To do. Only the text should come through, so restate the listing exactly and drop its images.

Entries shown.
Segment Open

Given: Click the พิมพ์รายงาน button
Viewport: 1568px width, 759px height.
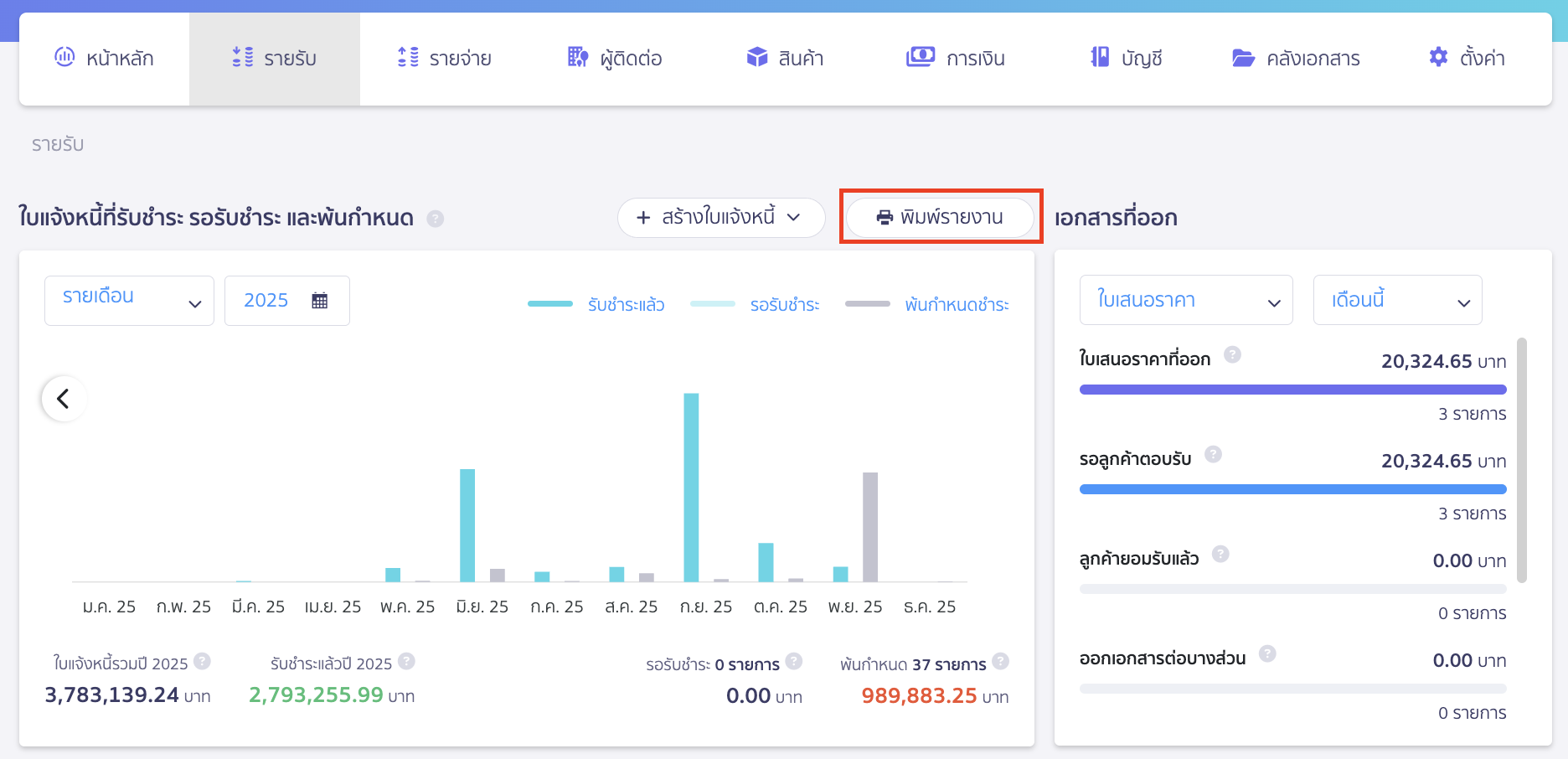Looking at the screenshot, I should pos(940,217).
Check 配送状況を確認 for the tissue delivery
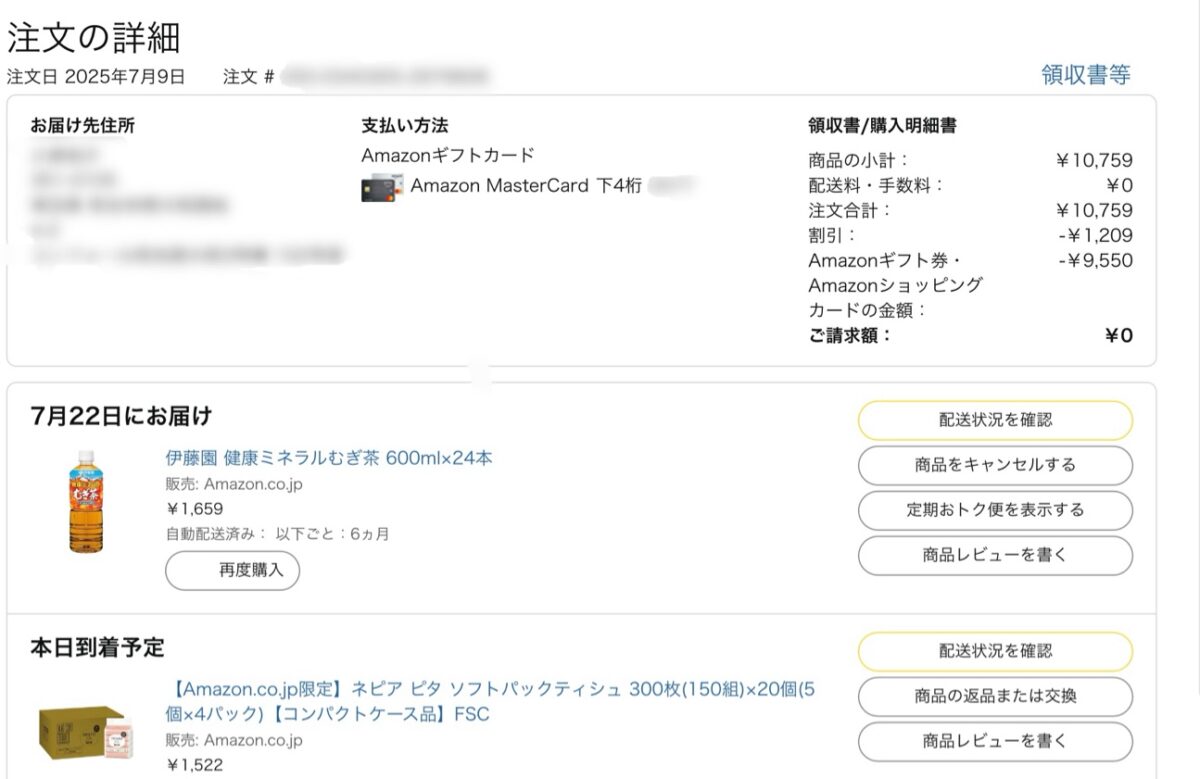 coord(995,651)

Segment Closed

Exercise output.
Given: Click the พิมพ์รายงาน button
Viewport: 1568px width, 759px height.
Looking at the screenshot, I should pos(940,217).
Check 配送状況を確認 for the tissue delivery
 coord(995,651)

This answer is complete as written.